Los espacios de lo vacío se encuentran estrechamente entremezclados con los de lo demasiado lleno. A veces son los mismos, pero a distintas horas: el aeropuerto por la noche o por la mañana, poco después de su apertura, los aparcamientos subterráneos cuando la afluencia es baja, las baldosas que recubren la estación de Mentparnasse o las autopistas de la zona de la Défense cuando la lluvia y el viento las vuelven intransitables. El no lugar se aprehende, según los momentos, como una saturación de pasajeros o como un vacío de habitantes.

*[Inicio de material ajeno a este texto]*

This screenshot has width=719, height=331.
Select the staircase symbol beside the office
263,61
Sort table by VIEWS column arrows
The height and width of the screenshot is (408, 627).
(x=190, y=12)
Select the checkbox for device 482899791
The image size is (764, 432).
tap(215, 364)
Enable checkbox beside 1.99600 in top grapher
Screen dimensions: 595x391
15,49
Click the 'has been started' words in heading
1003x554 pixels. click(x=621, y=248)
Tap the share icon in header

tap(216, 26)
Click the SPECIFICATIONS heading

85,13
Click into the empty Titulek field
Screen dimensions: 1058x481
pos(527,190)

De forma más sutil, lo lleno y lo vacío se frecuentan. Eriales, terrenos improductivos, zonas aparentemente carentes de calificación concreta rodean la ciudad o se infiltran en ella, dibujando en huecograbado unas zonas de incertidumbre que dejan sin respuesta la cuestión de saber dónde empieza la ciudad y dónde acaba. Las propias ciudades, en Francia, se repliegan sobre su «centro histórico» (la iglesia del siglo XVI, el monumento a los caídos, la plaza del mercado), siguiendo el mismo movimiento que las lleva a proyectar hacia el exterior sus zonas de actividad, pese a que se multipliquen las carreteras de enlace y las rotondas que supuestamente permiten al visitante curioso abandonar la autopista o la nacional para acercarse a echar un vistazo. En ciertas ciudades sudamericanas, los poblados de chabolas o los barrios pobres se infiltran a veces en las proximidades de los islotes centrales de la sobremodernidad, islotes que se defienden mediante sus barreras electrónicas y sus guardianes. El vacío se instala entre las vías de circulación y los lugares donde se vive, o entre la riqueza y la pobreza, un vacío que unas veces se decora y otras veces cae en el abandono, o en el que hacen su madriguera los más pobres de entre los pobres.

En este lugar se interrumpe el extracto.